The truth is, tech-savvy hotel industry leaders saw this coming, and they had already started planning for Wi-Fi. But it wasn’t going to be ready before wired internet could be rolled out, so they plodded on, installing a technology that was quickly losing favor and would be replaced in short order.
Does this sound familiar?
The US securities industry is about to embark on a two-to-three-year transition from two-day settlement (T+2) to one-day settlement (T+1), and most industry participants are expecting the transition to netted same-day settlement (T+0) to begin right after that.

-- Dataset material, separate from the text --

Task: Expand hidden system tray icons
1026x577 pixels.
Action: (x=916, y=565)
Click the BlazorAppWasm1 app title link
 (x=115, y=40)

Indeed, a significant number of post-trade professionals would prefer to bypass T+1 and go directly to netted T+0.
Like the transition from dial-up phone connections to wired high-speed Internet, and finally to Wi-Fi, the technologies and processes do already exist for netted T+0. The Depository Trust and Clearing Corporation’s (DTCC) clearing systems can already handle same-day settlement, as can their DLT-based Project Ion, which the infrastructure giant is urging its members to experiment with even during the run-up to T+1.
Widescale real-time settlement is still science fiction
Adding to industry impatience is the growth of private networks such as Paxos, which boasts same-day settlement for its members’ trades, and up-and-coming FinTech-based trading platforms like Extraordinary Re that settle trades in real-time.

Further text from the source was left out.